Businessman Pleads Guilty in Ponzi Scheme
A Los Angeles businessman has agreed to plead guilty to defrauding more than 200 friends, relatives and associates through a $21-million Ponzi scheme, federal prosecutors said Tuesday.
Gary A. Eisenberg, 64, who operated Advance Finance Inc. and Advance Finance Holding Inc. in Beverly Hills, was charged with four counts of securities and mail fraud.
His victims included his in-laws and a half-brother, as well as a large assortment of friends, acquaintances and business associates, according to Assistant U.S. Atty. Stephen A. Cazares.

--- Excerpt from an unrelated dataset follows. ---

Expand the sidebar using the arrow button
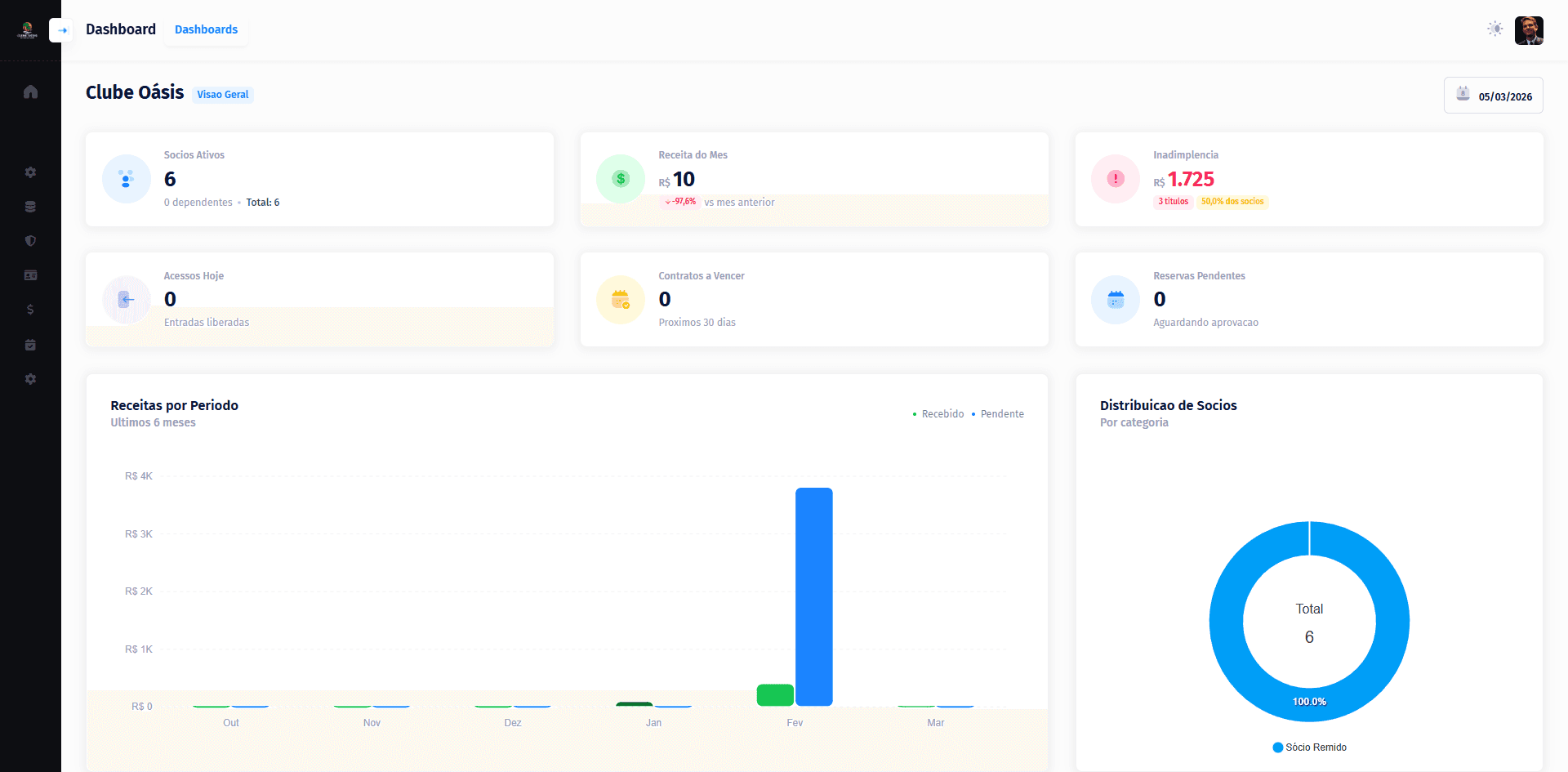This screenshot has height=772, width=1568. pos(61,30)
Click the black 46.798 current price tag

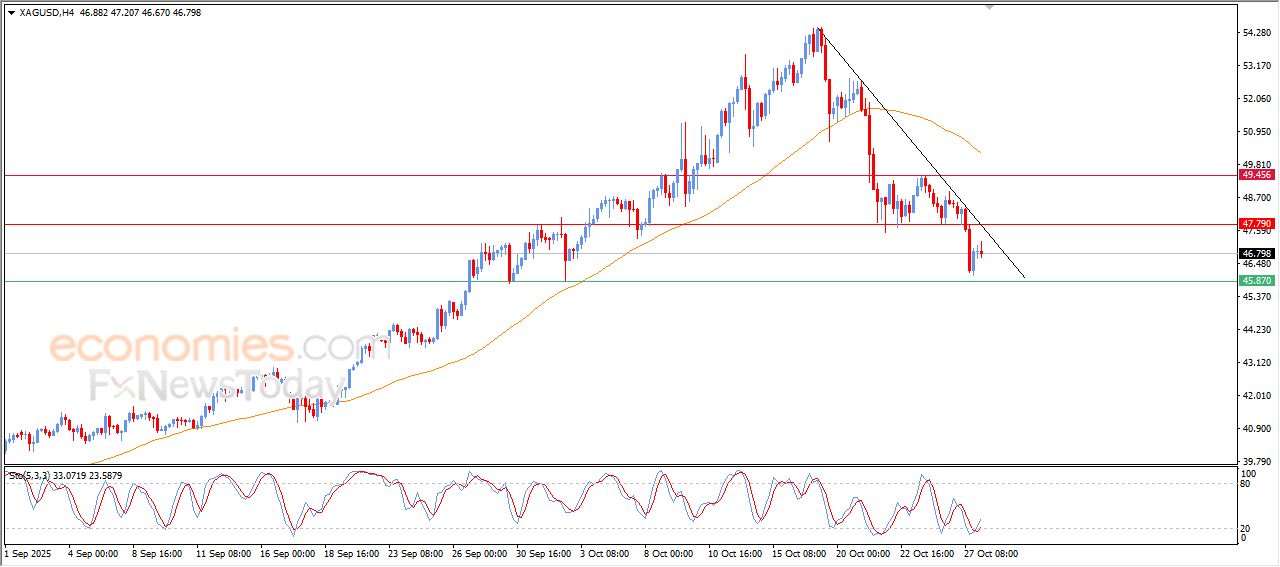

“Mr. Eisenberg accepts responsibility for the mistakes he made that led to these charges, and he’s sorry for the breach of trust he caused with investors,” said his attorney, John Cotten.
Cotten said Eisenberg is cooperating with federal authorities in an effort to recover some of the missing money and locate others who may have been involved in the scam.

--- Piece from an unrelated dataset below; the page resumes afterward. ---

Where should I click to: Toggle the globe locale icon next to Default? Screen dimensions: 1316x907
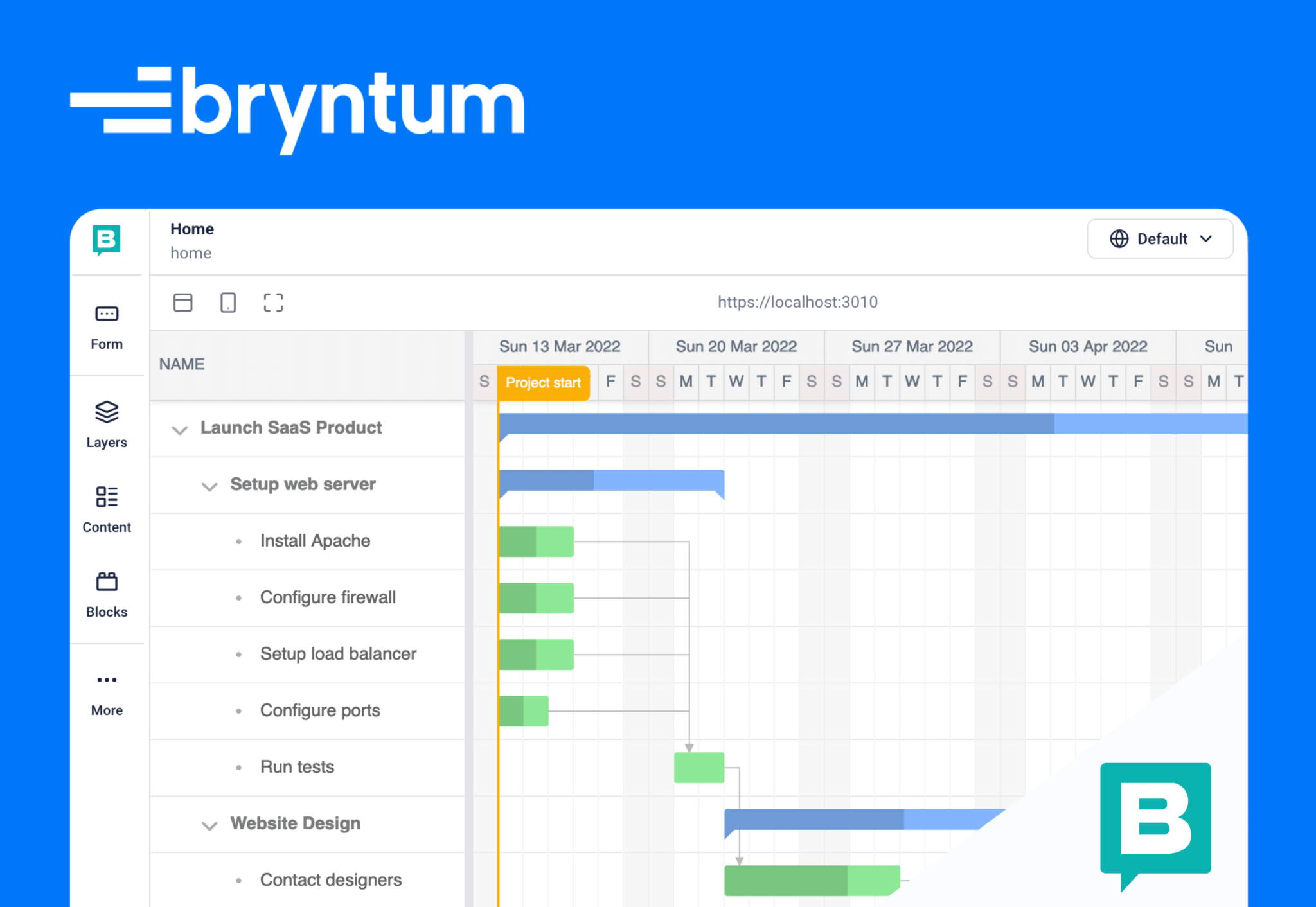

Eisenberg was in the business of advancing money to manufacturers while they awaited payments for accounts receivable, a practice known as factoring.
From 1994 through 2001, the government charged, he raised more than $21 million through the sale of partnerships in his factoring enterprise, promising investors returns of 9% to 18% a year.
He told investors that the partnerships were risk-free because the accounts receivable were from Fortune 500 companies such as Home Depot, Macy’s and American Express, according to his written plea agreement.
In truth, prosecutors said, Eisenberg loaned the money to non-credit-worthy clients, some of whom paid kickbacks to his employees.
As early as 1996, prosecutors said, Eisenberg knew that Advance Finance and Advance Finance Holding were racking up huge losses.
As a cover-up, they said, he began making interest payments with proceeds from new investors.
In 2001, Eisenberg and his businesses filed for bankruptcy protection.
Under terms of the plea agreement, he faces a possible sentence of 46 to 57 months in prison and will be required to make full restitution to his victims.
The Securities and Exchange Commission filed a civil action against Eisenberg on Tuesday that mirrors the allegations in the criminal complaint. Eisenberg has agreed to settle that lawsuit as well.